I’m sure you don’t know me and probably will never read this. I don’t follow you because I never bothered to learn your IG handle and I doubt we share the same social media circles. But we once shared space together attending the same Wine Spectator Grand Tour at the Mirage Hotel back in 2017.
You were gorgeous. Wavy brown hair falling below your shoulders and an emerald green top which matched your eyes. Slender tan legs peeking out from a modestly short dress skirt and heels. Dangly gold earrings that you would repeatedly hit as you brushed your hair back to bend down towards the spit bucket. I admit you were a sight to behold.
And I hated you for that.
I remember the first table that we “bumped” into each other. It was a Super Tuscan producer that I was eager to try and wanted to ask questions about the blend. But the charming Italian man at the table only wanted to speak to you, barely looking my way to give me a splash. It wasn’t long before I was butted out by other attendees–men, of course–who similarly wanted a taste and to ask the pretty lady next to them what she thought of the wine as well.
It was at a California Pinot producer’s table that I overheard you say that you were an influencer, prompting an eye roll behind your back.
Dear god, she’s actually using the term influencer!

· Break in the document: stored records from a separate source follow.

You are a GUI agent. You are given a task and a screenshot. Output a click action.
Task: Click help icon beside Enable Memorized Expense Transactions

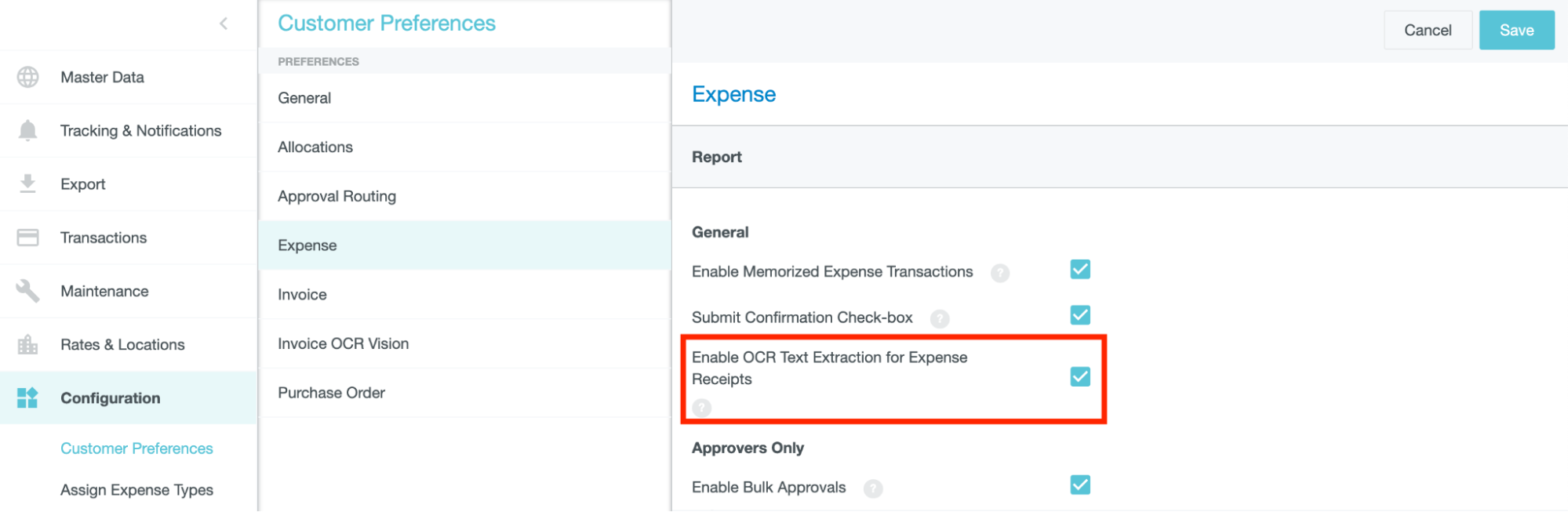(x=1000, y=273)
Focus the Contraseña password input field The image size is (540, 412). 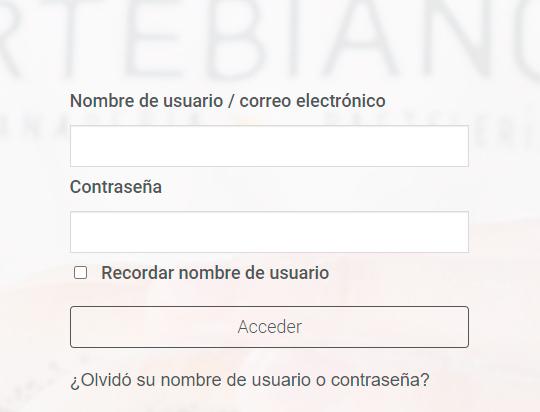[x=269, y=232]
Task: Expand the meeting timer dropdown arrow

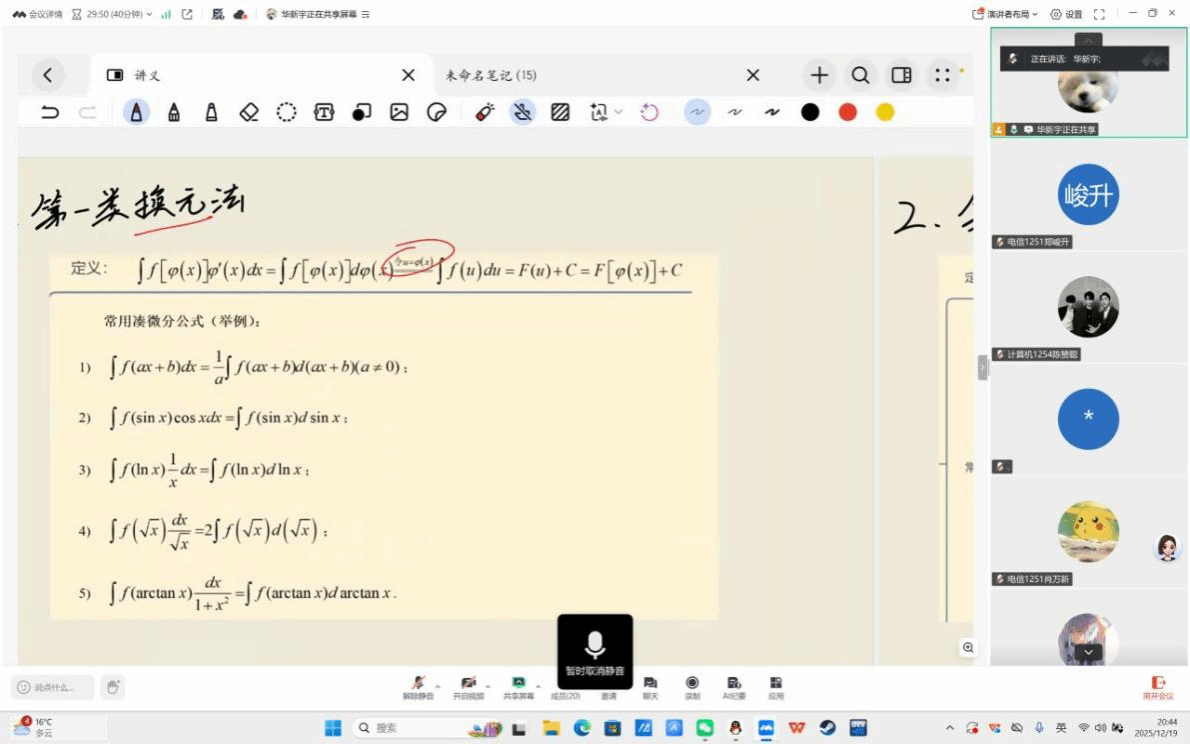Action: (150, 14)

The winery rep was eager to get your card and got out his phone to make sure that he followed you at that very moment. When I finally worked up the nerve to nudge my way towards the table for a pour, I didn’t bother staying to ask any questions. The rep wasn’t going to give me any time. After all, we were standing in the presence of an influencer!
Similar scenes would play out at other tables that we kept bumping into. There were over 200 exhibits but damn if it wasn’t my luck that we kept hitting the same ones. There were times that I would turn the corner towards a desired destination only to see green and then “noped” my way to another section of the floor–trying to get away from the pretty Instagram influencer that was fouling my night.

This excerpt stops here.